Old Settler’s Music Festival is one of the country's premier Americana music festivals, now celebrating its 29th year in the greater Austin area. Located 25 miles southwest of downtown Austin at the beautiful Onion Creek-lined Camp Ben McCulloch, the festival features 4 stages, performance workshops, arts & crafts and on-site camping—where the music is sure to continue on throughout the night.

Once again, the 2016 lineup features some of the biggest names in Americana music as well as some of the best bands calling Austin home. Here are five artists from both of those columns who are sure to make this year's festival one to remember.

Dawes (Los Angeles, CA)

10:30pm - Friday - Hill Country Stage

Friday night headliner Dawes should hold a place or three in the record collection of any serious fan of contemporary Americana. Since the release of their debut album, North Hills, Dawes has been refining and perfecting their Laurel Canyon-like sound, sweeping the nation with incredible live shows and recruiting thousands of fans in the process. Their most recent release, All Your Favorite Bands, is an excellent record, and captures a live, analog sound like you wouldn’t believe.

If you are at Old Settler’s this year, which you should be, you simply cannot miss this set. Their shows are some of the best sounding, most energetic and musically enlightening experiences one can have.  Here is a tasty sample of their live performance of “When My Time Comes” off the record Nothing is Wrong.

Hayes Carll (The Woodlands, TX)

8:40pm - Friday - Hill Country Stage

Hayes Carll is without question one of the best storytellers, songwriters and musicians in all of country music. But whatever you do, don’t try and throw him into any one sub-genre (Texas-country, folk, Americana, honky-tonk). Carll has the innate ability to light up the stage with his up-tempo jangling tunes, only to seemingly cut the power on stage the next second and demand the audience’s attention with brutally honest songs that are filled with wit, humor and grace. Hayes is one artist that perfectly fits the Old Settler's bill. His set should not be missed.

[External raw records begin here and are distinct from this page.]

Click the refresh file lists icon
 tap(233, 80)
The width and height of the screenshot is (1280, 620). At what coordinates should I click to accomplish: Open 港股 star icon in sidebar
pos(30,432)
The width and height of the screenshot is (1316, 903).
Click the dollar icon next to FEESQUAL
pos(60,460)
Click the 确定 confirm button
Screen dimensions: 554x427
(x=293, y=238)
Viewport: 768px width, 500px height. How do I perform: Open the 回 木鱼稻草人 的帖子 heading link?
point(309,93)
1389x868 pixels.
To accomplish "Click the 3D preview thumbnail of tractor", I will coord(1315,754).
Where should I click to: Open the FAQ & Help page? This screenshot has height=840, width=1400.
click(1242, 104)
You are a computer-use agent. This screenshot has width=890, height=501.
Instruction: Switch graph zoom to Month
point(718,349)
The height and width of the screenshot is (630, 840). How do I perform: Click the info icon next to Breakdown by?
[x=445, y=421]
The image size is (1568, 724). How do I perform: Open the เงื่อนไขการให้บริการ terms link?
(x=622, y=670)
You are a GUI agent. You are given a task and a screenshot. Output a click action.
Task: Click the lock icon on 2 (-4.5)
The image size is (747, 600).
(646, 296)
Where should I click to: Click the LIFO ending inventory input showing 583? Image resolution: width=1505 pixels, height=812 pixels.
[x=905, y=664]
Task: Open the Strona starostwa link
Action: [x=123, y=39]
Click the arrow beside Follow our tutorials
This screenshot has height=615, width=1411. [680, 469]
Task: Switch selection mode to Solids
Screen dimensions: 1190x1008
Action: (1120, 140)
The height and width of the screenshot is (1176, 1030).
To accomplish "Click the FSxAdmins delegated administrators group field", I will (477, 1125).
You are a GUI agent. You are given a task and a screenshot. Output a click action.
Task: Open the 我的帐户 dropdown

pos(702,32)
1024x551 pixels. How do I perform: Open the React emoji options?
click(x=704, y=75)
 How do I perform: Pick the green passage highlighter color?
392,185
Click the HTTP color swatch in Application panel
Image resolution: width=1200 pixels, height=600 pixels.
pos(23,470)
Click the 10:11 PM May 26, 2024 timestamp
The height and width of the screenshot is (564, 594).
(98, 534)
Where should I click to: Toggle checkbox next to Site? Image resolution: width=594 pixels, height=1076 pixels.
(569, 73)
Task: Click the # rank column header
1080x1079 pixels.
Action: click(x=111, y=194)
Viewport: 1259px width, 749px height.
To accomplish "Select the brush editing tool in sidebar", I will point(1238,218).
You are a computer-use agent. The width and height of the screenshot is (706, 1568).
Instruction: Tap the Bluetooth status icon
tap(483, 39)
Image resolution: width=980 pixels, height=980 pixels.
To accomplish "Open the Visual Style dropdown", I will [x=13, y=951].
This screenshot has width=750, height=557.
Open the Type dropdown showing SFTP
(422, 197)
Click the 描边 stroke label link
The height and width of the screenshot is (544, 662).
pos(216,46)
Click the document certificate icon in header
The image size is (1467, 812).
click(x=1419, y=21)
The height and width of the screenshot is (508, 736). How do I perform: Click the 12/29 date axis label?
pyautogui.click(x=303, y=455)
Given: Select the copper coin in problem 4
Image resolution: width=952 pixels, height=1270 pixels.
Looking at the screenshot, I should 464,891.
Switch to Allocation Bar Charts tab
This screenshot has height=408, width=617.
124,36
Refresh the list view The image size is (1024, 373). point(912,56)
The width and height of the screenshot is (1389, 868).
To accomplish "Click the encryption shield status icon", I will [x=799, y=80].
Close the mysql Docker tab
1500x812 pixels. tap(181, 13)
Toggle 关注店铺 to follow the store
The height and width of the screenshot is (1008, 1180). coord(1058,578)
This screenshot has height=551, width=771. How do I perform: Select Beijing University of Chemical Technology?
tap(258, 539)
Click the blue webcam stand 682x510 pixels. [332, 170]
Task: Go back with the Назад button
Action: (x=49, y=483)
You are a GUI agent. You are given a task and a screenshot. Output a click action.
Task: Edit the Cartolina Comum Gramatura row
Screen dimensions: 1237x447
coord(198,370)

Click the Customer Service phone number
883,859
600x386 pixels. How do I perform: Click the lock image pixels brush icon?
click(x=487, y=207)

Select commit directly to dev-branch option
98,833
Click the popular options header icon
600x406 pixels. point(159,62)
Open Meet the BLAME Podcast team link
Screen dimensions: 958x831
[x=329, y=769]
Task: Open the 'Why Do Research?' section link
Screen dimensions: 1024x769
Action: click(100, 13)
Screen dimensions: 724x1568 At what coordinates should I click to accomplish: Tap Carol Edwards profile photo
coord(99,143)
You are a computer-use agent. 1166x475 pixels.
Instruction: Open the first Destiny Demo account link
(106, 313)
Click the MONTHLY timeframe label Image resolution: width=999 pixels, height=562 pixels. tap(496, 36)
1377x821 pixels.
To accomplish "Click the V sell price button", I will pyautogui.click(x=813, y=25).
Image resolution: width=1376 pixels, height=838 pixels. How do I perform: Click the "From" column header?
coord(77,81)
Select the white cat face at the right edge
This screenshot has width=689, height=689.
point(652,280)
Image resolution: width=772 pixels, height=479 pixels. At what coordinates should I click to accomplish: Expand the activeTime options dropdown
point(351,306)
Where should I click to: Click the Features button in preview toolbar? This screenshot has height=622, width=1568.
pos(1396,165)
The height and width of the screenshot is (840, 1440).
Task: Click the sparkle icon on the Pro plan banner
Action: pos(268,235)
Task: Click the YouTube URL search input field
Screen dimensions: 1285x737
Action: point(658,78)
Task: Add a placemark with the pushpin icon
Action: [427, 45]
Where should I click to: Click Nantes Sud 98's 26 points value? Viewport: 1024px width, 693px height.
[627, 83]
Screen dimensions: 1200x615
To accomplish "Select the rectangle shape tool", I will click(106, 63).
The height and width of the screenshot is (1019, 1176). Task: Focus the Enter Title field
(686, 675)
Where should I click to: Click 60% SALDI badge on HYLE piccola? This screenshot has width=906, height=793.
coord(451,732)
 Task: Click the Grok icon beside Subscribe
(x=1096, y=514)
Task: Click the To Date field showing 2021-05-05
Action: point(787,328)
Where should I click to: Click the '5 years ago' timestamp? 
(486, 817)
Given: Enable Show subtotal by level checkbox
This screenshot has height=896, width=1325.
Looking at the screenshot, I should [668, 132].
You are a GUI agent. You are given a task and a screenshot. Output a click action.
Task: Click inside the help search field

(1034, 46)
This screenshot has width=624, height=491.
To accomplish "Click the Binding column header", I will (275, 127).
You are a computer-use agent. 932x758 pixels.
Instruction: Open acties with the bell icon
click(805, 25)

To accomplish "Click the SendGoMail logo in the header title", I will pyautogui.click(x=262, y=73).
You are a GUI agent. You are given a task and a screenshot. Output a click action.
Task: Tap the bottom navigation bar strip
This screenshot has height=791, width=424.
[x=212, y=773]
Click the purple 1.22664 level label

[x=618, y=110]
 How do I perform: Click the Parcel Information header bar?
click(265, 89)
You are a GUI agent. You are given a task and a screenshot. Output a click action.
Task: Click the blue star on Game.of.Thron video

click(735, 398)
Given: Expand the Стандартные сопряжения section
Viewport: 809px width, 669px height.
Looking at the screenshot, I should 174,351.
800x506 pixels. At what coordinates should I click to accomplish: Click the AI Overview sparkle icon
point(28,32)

Here's a live KUTX performance of “Another Like You” off his 2011 breakthrough release KMAG YOYO.

The Deer (Austin, TX)

11:00am - Saturday - Hill Country Stage

The Deer represent what the Austin music scene is all about—a great up-and-coming band, hot in pursuit of a career bringing their craft to listeners eagerly awaiting something fresh but classic at the same time. This band has been intriguing Austinites for the past 4 years with their psych-folk rock. The ensemble puts on a great live show, and this one promises to live up to the reputation. With an upcoming May album release, their setlist is likely to include many tracks from the new record, so do yourself a favor, support local music, and give The Deer a listen.

Check out the video below of The Deer performing “Farther,” shot live at Utopia Fest last year.

David Ramirez (Austin, TX)

4:40pm - Saturday - Bluebonnet Stage

Local singer-songwriter David Ramirez returns to play Austin after being on the road for a good portion of the last 8 months in support of his recent release, Fables. Released in August, 2015, the record is extremely well-written and well-recorded, and contains some really special moments among the backdrop of the deep-rooted familiarity of classic folk rock. Make sure you catch this one, as this set promises some of the best in current Americana songwriting, topped with a floater of uniquely Austin vibes.

Below is a video of Ramirez’s song “Harder to Lie” in a stripped-down version, shot live in the middle of Iceland. Dig.

Jay Farrar (St. Louis, MO)

6:10pm - Saturday - Bluebonnet Stage

Jay Farrar is playing the songs of Trace at Old Settler’s Music Festival. That’s all that really needs to be said here, but I’ll dig in a little deeper for those of you who may not be familiar with the man and this exceptional record. 

Jay Farrar was one half of the alternative-country group Uncle Tupelo. Partnered alongside Jeff Tweedy, Uncle Tupelo would go on to leave a lasting impact on the scene with four amazing albums in a short three years. Once separated, Jay Farrar would go on to form the alternative-country band Son Volt, and Tweedy the more well-known Wilco.

Trace (1995) is Son Volt’s first album and remains one of Alt. Country’s greatest recordings. This record sees the band blending the dynamic styles of honky-tonk, rock & roll and country with a poignant richness that is uniquely present in Farrar’s iconic voice. It’s raw, sincere and unapologetic. This type of live performance is exactly what makes Old Settler’s so damn special.